§ TASK TO COMPLETE:
The answer must consist of each line below that holds the word "screenshot", copied as it stands.
---------- THE INPUT
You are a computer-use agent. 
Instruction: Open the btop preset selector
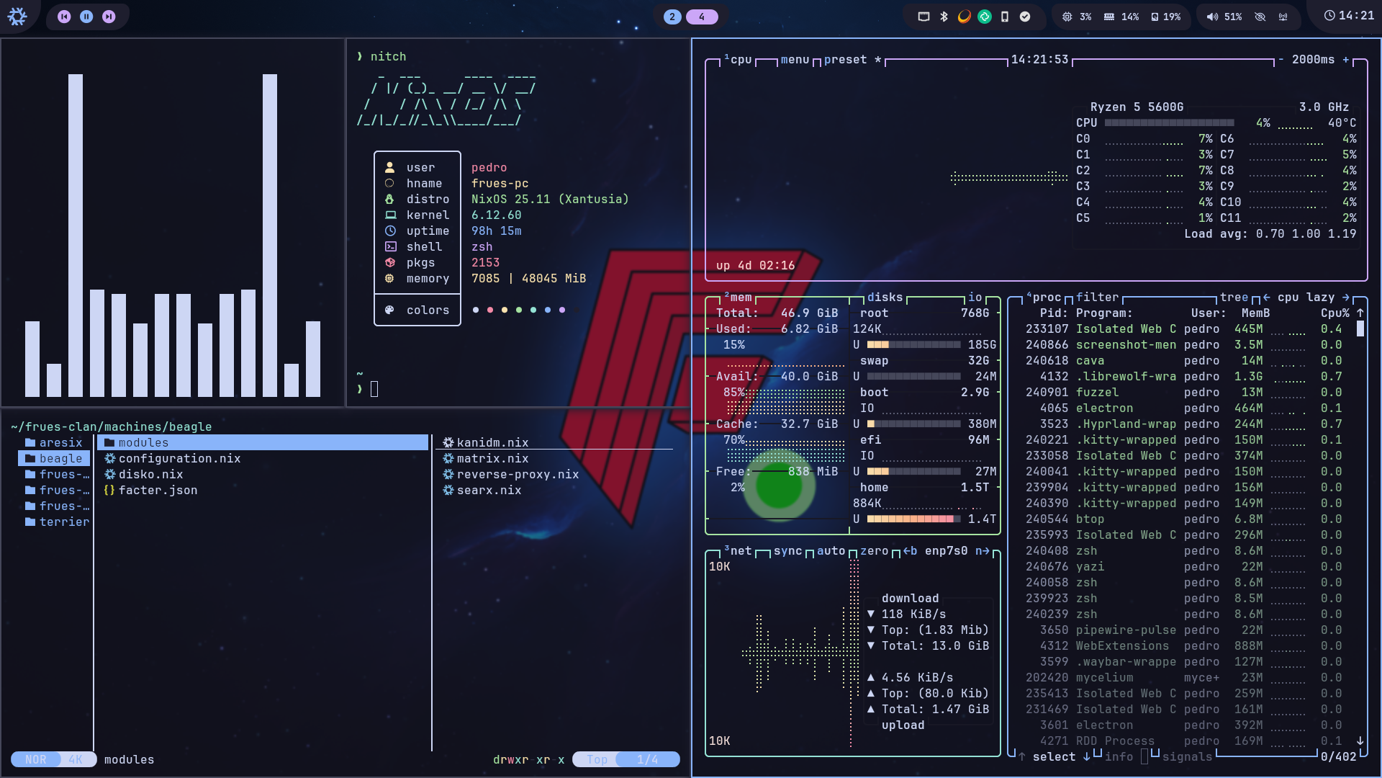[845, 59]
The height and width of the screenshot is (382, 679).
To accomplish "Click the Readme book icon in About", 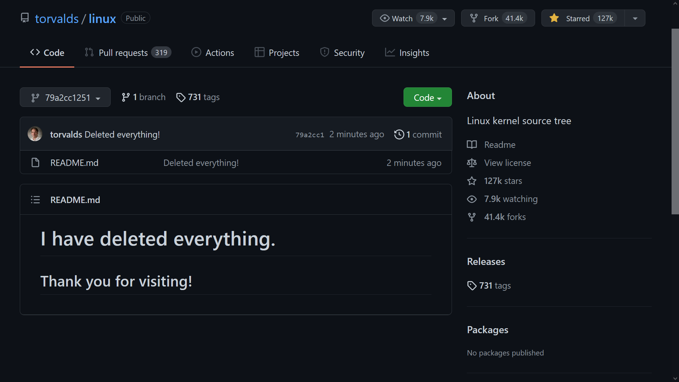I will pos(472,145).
--------------------
---------- THE INPUT
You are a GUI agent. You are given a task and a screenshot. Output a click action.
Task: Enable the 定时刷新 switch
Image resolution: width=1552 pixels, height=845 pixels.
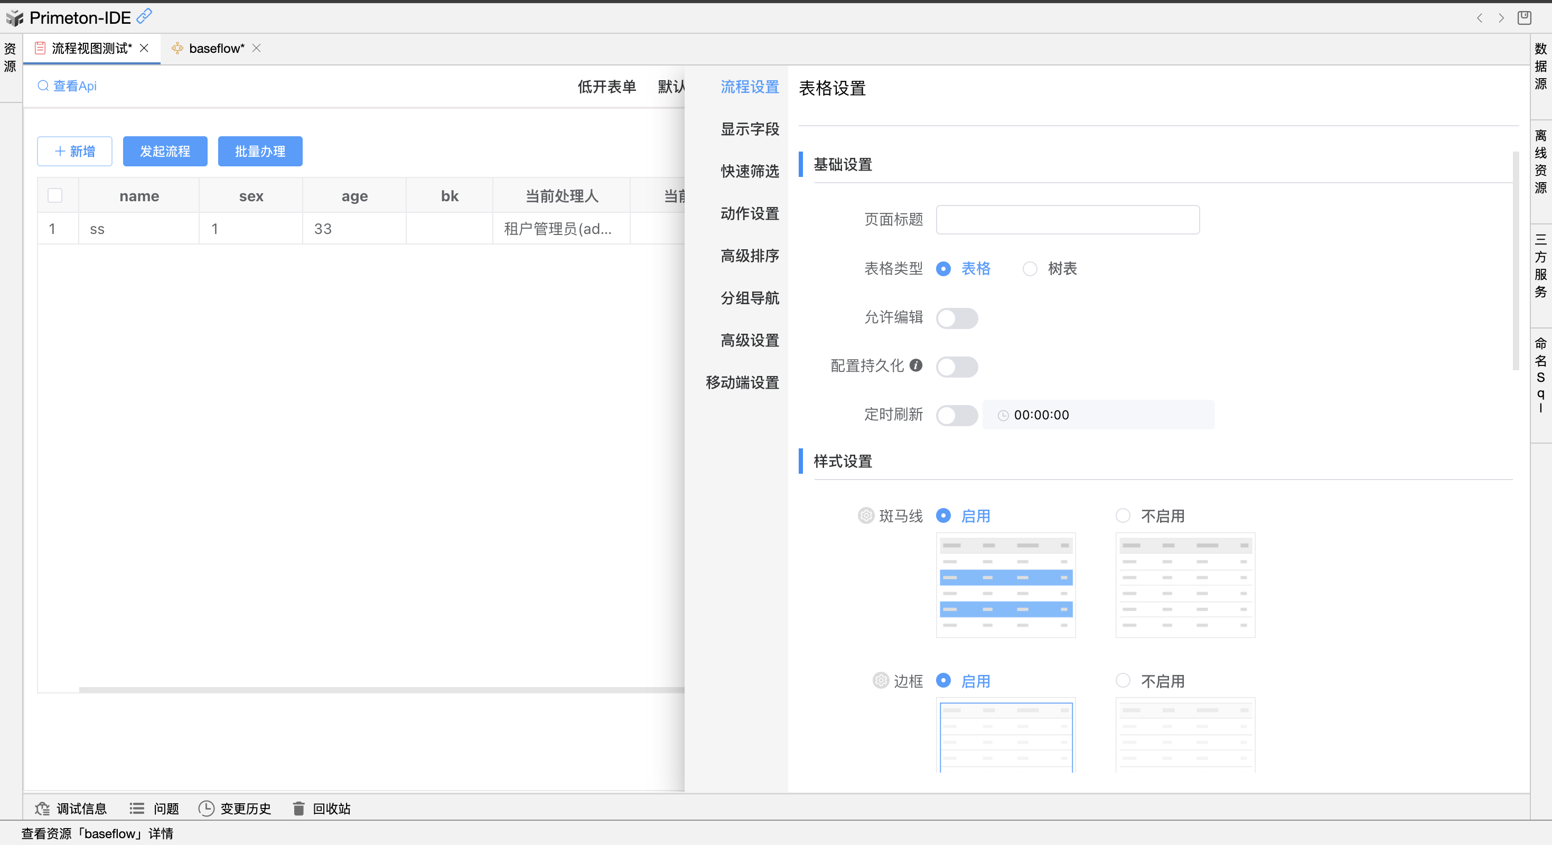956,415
--------------------
§ FINISHED TASK:
The height and width of the screenshot is (382, 679).
You are a GUI agent. You are given a task and a screenshot. Output a click action.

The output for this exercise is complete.